┏━━

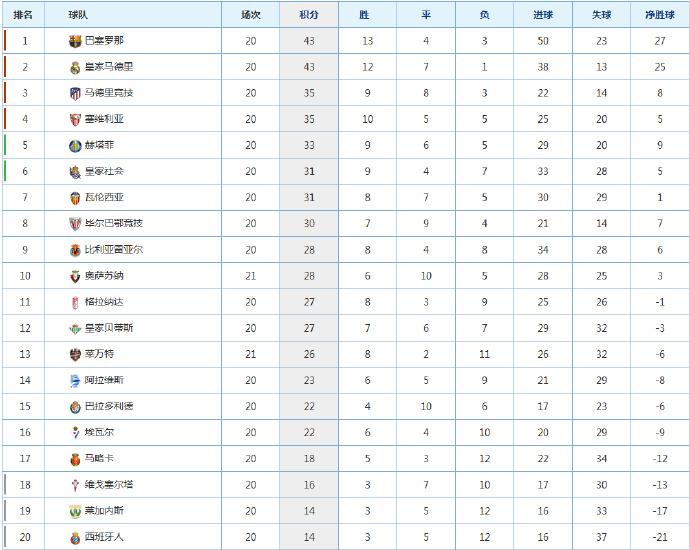Open the 维戈塞尔塔 team page link
The image size is (690, 550).
(108, 485)
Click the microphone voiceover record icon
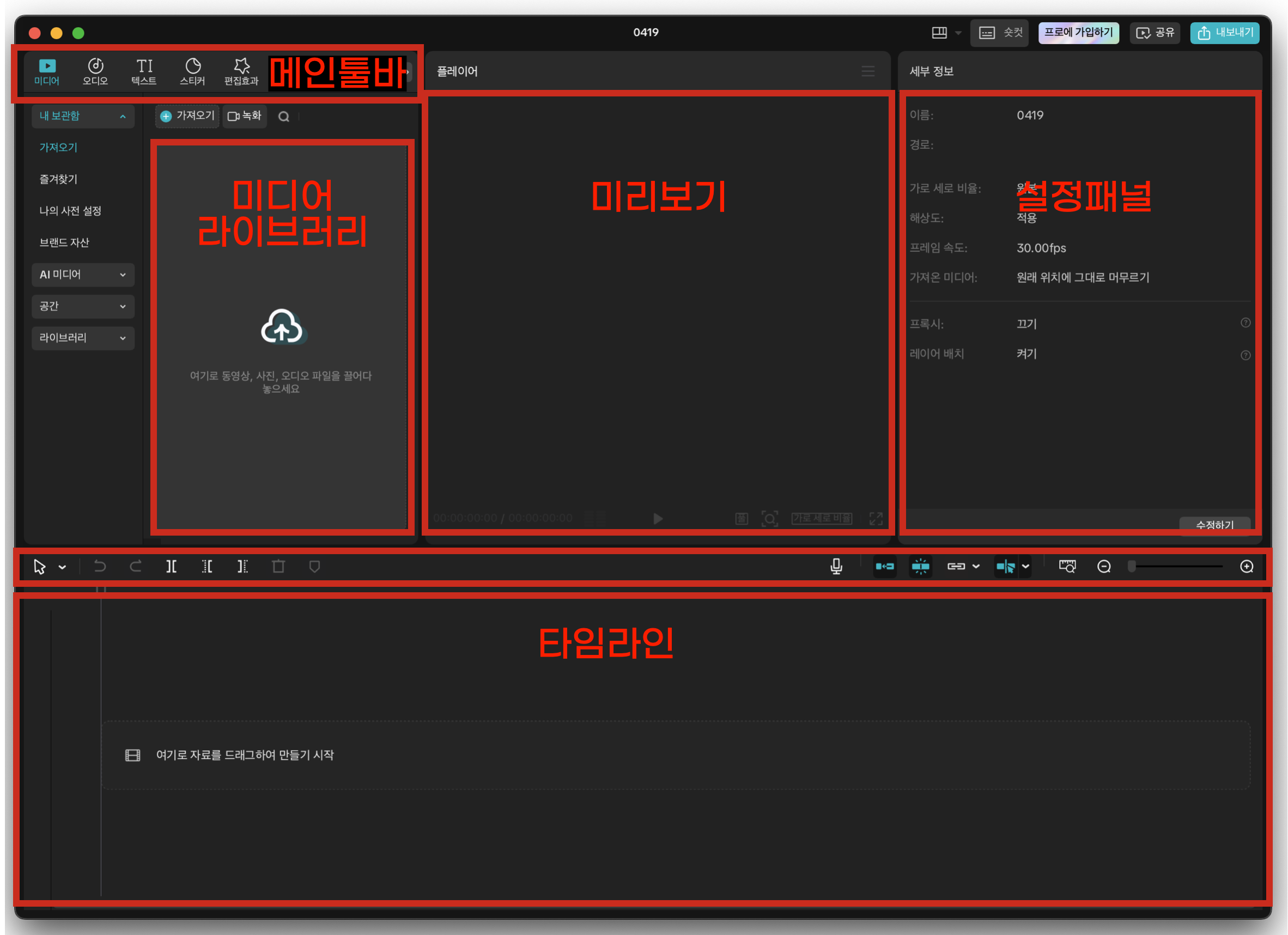 836,566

┗━━

> [Задание]:
Выпишите из списка выше все строки, где встречается слово «record».

> [Правильный ответ]:
Click the microphone voiceover record icon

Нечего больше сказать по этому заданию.